It sure is, and not just schools of the Bujinkan.

*"... and is used in the Kata 'Kata Maki' from Koto Ryu, ..."*

*Nimravus: "The main damage point in musha dori by the way is of course the shoulder, in katamaki it's the elbow."*

That's how I've seen it as well, but I have seen musha dori as a variant of katamaki.

*Gary Aurther: "...in the Kata 'Oni Otoshi' from Kukishinden Ryu, and in several kata from the Takagi Yoshin Ryu. Oni Kudaki is also used in the Takagi Yoshin Ryu ..."*

I'll have to check my notes to verify all that, but I believe you. I am pretty sure that oni kudaki is from TYR, but I've seen something similar in Kukishin & Shindenfudo.

*"If we are saying that Mushadori comes from Gyokko Ryu, then where in the scroll is this techniques listed as being called Mushadori.*
*As far as I can remember there are no techniques that bear a resemblance to Musha Dori in Gyokko Ryu (although of course it depends how your insructor interprets the school)."*

Interesting point. Again, I'll have to check my notes on that, but now that you mention it, I don't remember any mushadori-like movements in Gyokko Ryu kata either.

It may have been jigoku dori that was originally in Gyokko Ryu torite kihon kata, with musha dori being a variation. ??

This is all very intellectually stimulating, but of course being armed with this knowledge now, the important thing would be to practice all these variations.


----------



## Gary Arthur (Oct 29, 2004)

Oni Kudaki is technique number 9 in the Okuden Gata of the Kukishinden Ryu.

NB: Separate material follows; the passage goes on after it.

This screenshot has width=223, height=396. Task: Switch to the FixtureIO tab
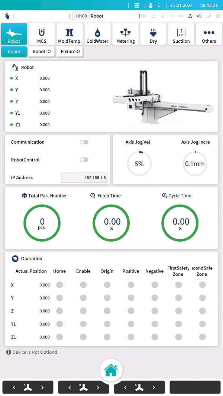click(70, 52)
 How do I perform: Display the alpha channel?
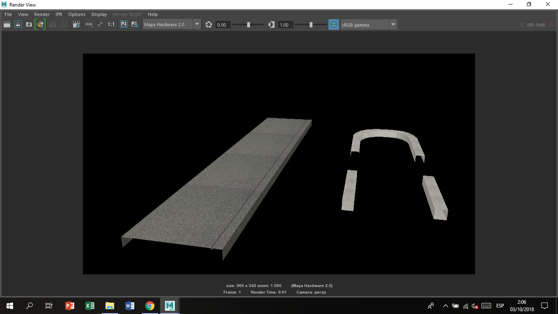point(100,24)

Interestingly Tanemura Sensei in article a few years ago stated that the basic techniques of Gyokko Ryu are the Koshi Kihon Sanpo and some techniques that translate as Tiger change, Panther change, Dragon change and relates to attacking techniques. Tanemura mentions nothing on the five Torite, even though he goes in some depth into the basics of the Gyokko ryu.
Sanshin I believe was once the secret techniques of the Gyokko Ryu.
Also important for Gyokko Ryu is of course the Chiryaku Futen Goshin Gassho fists etc, which are assumed before doing the different levels of the Ryu, i.e. Jo Ryaku, Churyaku etc. The school according to Tanemura Sensei also has in it Kamae such as Nemuri Ryu No Kamae, Ton Ryu No Kamae etc.

I still feel that the Kihon Happo was something that Hatsumi started. The western instructors took this set, standadized it and now use it as a way of teaching the basics.


----------



## Grey Eyed Bandit (Oct 29, 2004)

In the new book by Alex Esteve, Oguri sensei states that Takamatsu said to him that "everything will be fine provided you can do the kihon happo".


----------



## Peter Steeves (Nov 16, 2004)

Just to throw in my 2 cents:

As a Jinenkan instructor, we as an organization tend to consider the basics the key to the whole puzzle. We think that you first have to get the parts, before you can assemble them into the whole. As such, we train all the basics with very specific details that absolutely _must_ be included to be "correct," while I most certainly agree that within a reasonable range, there is no single right way, but _lots_ of wrong ones. 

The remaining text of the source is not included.